I will not. Why should I grind my very soul
out for a woman with no vestige of heart
or feeling? I'll send her to live in the
country. I'll sell her wardrobe by auction.
Millions wouldn't suffice for her extravagance.
I have told her that I don't know
which way to turn for money—and people
think me a rich man! Well they may when
they see my wife decked out in finery worth
a king's ransom. Good Heavens, that
opal! To-morrow I will make the jeweller
take it back. She shall not keep it. It is
too monstrous."
The next day, Mrs. Frost, who occasionally
made small concessions that cost her nothing,
when it became apparent that she had
roused her husband's indignation too far,
offered to drive with him to Bedford-square
and call on Mrs. Lovegrove.
As they drove along eastward—Mrs.
Frost looking very lovely in a morning toilet,
for the perfection of whose freshness and
simplicity she had paid more to a fashionable
milliner than Mrs. Lovegrove had ever
expended on her finest gown—Mr. Frost
lectured his wife as to the necessity of
comporting herself with civility towards
the Lovegroves.
"I'm sure I don't know how to conciliate
Mrs. Lovegrove," said the fair Georgina.
"Unless, perhaps, by rigging myself out
from top to toe in Tottenham-court-road,
and arriving at her door in the dirtiest
hackney cab to be found! I really would
have borrowed Davis's bonnet and shawl to
come in, if I had thought of it: only, to be
sure, Davis is always three months nearer
the fashion than the Lovegrove women!"
Davis was Mrs. Frost's cook.
Mr. Frost went into his office, saying
that he would open his letters and go up
to pay his respects to Mrs. Lovegrove by-
and-bye. His wife was ushered into the
drawing-room, and waited while her card
was carried to the mistress of the house.
Mrs. Lovegrove's drawing-room was hot.
The sun shone full in through the windows,
and there was a large fire in the grate.
There was a stuffy fragrance in the room
from two enormous jars of pot-pourri
which stood one on each side of a gilt
cabinet.
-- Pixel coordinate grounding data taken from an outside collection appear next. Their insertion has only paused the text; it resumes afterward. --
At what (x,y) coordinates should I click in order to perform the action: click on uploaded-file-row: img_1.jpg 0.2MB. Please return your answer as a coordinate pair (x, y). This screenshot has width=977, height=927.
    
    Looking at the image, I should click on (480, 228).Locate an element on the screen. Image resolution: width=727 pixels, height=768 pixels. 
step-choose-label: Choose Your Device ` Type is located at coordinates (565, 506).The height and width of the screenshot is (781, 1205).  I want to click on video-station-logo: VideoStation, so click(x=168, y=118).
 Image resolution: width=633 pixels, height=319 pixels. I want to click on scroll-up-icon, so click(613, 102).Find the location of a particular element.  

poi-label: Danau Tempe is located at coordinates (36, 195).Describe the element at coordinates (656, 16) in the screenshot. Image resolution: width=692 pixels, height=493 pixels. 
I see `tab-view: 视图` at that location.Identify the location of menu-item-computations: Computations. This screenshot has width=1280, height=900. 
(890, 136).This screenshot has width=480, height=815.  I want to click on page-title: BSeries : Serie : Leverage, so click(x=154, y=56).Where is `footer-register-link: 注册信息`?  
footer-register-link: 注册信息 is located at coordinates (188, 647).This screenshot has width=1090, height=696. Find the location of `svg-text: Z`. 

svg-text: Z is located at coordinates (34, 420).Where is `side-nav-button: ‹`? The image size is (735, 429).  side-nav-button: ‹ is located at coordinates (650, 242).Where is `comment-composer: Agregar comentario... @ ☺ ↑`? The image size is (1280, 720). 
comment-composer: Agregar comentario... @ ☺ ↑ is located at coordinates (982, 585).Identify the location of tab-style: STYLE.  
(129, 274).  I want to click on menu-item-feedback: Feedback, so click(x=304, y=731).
On the cabinet were ranged what
Mrs. Lovegrove called her knick-knacks:
namely, a huge dish of wax fruit under a
glass cover; some Dresden figures; a
Chinese puzzle; a Swiss châlet in
card-board; two or three cups of egg-shell
porcelain; a statuette in the so-called Parian
ware, representing a Spanish lady clothed
entirely in lace flounces, and with a foot
about the same length as her nose; and a
blue satin box worked with white beads.
The furniture was drab, with red satin
stripes in it. The curtains were the same.
The carpet was also drab with splotchy
cabbage-roses strewn over it. On the
mantelpiece, stood a French clock, flanked
on either side by a cut-glass lustre, whose
pendent prisms jingled and shook whenever
a foot crossed the floor. There was
a grand piano in the room, dark and
shining. There was also a harp, muffled
up in brown holland. On the round centre
table, covered by a red velvet cloth, were
disposed with geometrical accuracy several
books. The middle of the table was occupied
by a silver card-basket full of visiting cards,
on the top of which was conspicuously
displayed a large ticket, setting forth that
General Sir Thomas Dobbs and Lady
Dobbs requested the honour of Mrs. and
the Misses Lovegrove's company at a ball,
bearing date two months back.
Mrs. Frost waited. The house was very
still. She peeped into one book after the
other. Two were photograph albums.
A third was a little volume of poetry
containing verses in celebration of the month
of May, which the Puseyite writer looked on
exclusively from an ecclesiastical point of
view, and styled the "Month of Mary."
There was likewise a Peerage, bound in red
and gold.
Mrs. Frost waited. She had ensconced
herself in a comfortable corner of the couch.
It was hot, and the end of it was that Mrs.
Frost fell into a doze, and woke with a
sensation of being looked at.
Mrs. Lovegrove stood opposite to her.
Mrs. Lovegrove had a pale smooth face,
with a pale, smooth, and very high forehead.
Her features were not uncomely. Her
eyes must have been pretty in youth;
well-shaped and of a soft dove-grey. Her teeth
were still sound and white. They projected
a little, and her upper lip was too long for
beauty. It gave one the idea, when her
mouth was closed, of being stretched too
tightly, in the effort to cover the long
prominent teeth.
Mrs. Lovegrove was lean and flat-chested.
She wore a lead-coloured merino gown,
and a small cap with lead-coloured satin
ribbons. She affected drabs, and browns,
and leaden, or iron, greys in her own attire.
She said they were "so chaste."
"How do you do, Mrs. Frost? I am so
shocked to have kept you waiting. Your
visits are such unexpected and rare favours,
that if I could have come instantly, I would."